----- RECORDS FOR THIS TASK -----

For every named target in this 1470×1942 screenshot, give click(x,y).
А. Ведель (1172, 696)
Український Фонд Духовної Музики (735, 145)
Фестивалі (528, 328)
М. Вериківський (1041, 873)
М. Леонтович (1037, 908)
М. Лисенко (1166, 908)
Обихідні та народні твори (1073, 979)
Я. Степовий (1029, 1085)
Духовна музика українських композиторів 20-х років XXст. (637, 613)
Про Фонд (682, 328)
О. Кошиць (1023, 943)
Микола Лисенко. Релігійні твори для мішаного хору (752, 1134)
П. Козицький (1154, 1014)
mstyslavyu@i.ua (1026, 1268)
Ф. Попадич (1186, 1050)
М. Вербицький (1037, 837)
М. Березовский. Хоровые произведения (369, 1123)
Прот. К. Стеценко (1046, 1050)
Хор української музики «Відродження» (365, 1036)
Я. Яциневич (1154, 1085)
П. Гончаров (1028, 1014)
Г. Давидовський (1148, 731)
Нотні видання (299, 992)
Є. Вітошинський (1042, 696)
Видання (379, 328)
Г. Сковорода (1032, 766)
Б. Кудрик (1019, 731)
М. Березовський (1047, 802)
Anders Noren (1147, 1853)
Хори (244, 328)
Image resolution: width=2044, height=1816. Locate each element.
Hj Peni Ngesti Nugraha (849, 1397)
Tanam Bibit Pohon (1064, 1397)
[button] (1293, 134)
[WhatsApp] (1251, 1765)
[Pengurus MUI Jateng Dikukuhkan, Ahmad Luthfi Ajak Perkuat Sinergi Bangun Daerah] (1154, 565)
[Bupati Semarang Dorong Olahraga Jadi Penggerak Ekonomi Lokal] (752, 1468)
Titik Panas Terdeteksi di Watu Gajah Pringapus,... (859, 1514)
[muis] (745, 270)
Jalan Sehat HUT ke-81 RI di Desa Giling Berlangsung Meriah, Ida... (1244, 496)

-----

> **SHORT PROBLEM**: Copy out verbatim the data from the line with "Image resolution: width=2044, height=1816." to the line with "[Bupati Semarang Dorong".

> **ANSWER TO THIS TASK**:
Image resolution: width=2044, height=1816. Locate each element.
Hj Peni Ngesti Nugraha (849, 1397)
Tanam Bibit Pohon (1064, 1397)
[button] (1293, 134)
[WhatsApp] (1251, 1765)
[Pengurus MUI Jateng Dikukuhkan, Ahmad Luthfi Ajak Perkuat Sinergi Bangun Daerah] (1154, 565)
[Bupati Semarang Dorong Olahraga Jadi Penggerak Ekonomi Lokal] (752, 1468)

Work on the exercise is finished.